Specifically, 35 male patients (44.9%) and 15 female patients (68.2%) committed

physical violent acts. Among the violent patients, 18 percent had a DASA score of 1-3,

15 percent had a DASA score of 4-5, 55 percent had a DASA score of 6-7. And 11

percent had a DASA score of 0. When comparing nursing staff’s risk ratings with and

without the aid of the DASA, their accuracy increased when using the DASA. Further

differences in risk ratings with and without the aid of the DASA were significant X2 (2) =

33.76, p < .0001, indicating that risk ratings with the DASA were significantly more

accurate.
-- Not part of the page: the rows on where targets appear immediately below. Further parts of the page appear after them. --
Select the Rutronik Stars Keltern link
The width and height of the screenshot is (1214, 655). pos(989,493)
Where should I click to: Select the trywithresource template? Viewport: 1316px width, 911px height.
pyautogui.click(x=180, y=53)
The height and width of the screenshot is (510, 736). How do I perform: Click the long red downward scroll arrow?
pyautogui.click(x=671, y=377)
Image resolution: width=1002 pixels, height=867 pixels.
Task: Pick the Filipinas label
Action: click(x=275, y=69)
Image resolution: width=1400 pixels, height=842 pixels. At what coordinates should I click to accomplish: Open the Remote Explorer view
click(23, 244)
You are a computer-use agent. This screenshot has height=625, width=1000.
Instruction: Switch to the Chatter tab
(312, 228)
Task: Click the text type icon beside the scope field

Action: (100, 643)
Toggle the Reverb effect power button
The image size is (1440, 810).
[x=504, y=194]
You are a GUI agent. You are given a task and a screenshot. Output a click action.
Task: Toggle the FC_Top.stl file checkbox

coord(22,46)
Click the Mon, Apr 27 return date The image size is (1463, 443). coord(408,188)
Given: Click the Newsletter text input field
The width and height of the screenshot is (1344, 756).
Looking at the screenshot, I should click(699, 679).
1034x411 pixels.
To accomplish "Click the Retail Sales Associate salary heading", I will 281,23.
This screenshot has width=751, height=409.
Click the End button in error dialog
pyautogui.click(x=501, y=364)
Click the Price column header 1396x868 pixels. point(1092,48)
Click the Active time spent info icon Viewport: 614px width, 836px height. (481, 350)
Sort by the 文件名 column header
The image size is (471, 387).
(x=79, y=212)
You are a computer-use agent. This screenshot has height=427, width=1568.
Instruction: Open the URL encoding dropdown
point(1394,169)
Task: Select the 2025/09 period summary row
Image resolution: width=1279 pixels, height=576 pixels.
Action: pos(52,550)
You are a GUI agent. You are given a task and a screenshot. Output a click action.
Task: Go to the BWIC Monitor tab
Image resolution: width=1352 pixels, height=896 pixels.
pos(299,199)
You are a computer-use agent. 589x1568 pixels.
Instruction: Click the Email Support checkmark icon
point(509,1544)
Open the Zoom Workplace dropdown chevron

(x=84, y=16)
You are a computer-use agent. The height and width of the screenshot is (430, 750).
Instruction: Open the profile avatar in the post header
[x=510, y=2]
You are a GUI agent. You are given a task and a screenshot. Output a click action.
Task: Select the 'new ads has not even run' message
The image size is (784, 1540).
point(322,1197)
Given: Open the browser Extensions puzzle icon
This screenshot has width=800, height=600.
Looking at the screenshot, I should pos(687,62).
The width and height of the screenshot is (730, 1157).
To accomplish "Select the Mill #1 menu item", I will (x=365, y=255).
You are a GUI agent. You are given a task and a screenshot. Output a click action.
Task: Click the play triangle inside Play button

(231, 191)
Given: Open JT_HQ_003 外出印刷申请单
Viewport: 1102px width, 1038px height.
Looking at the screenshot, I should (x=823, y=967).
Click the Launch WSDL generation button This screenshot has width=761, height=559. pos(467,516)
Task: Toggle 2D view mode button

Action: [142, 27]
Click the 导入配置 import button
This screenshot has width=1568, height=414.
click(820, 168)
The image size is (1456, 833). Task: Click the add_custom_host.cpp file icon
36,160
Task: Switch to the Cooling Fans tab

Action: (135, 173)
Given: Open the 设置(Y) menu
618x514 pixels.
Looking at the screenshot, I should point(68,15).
The DASA had an AUC of .82, indicating that the measure had an good

predictive validity in differentiating violence risk between violent and non-violent

patients.

Daffern and Howells (2007) assessed the predictive validity of the DASA in

gauging imminent violence risk in patients admitted to a highly secure psychiatric

hospital. The sample consisted of 40 patients from the high secure Dangerous and Severe

Personality Disorder (DSPD) unit of the Rampton Hospital. Nursing staff rated patients’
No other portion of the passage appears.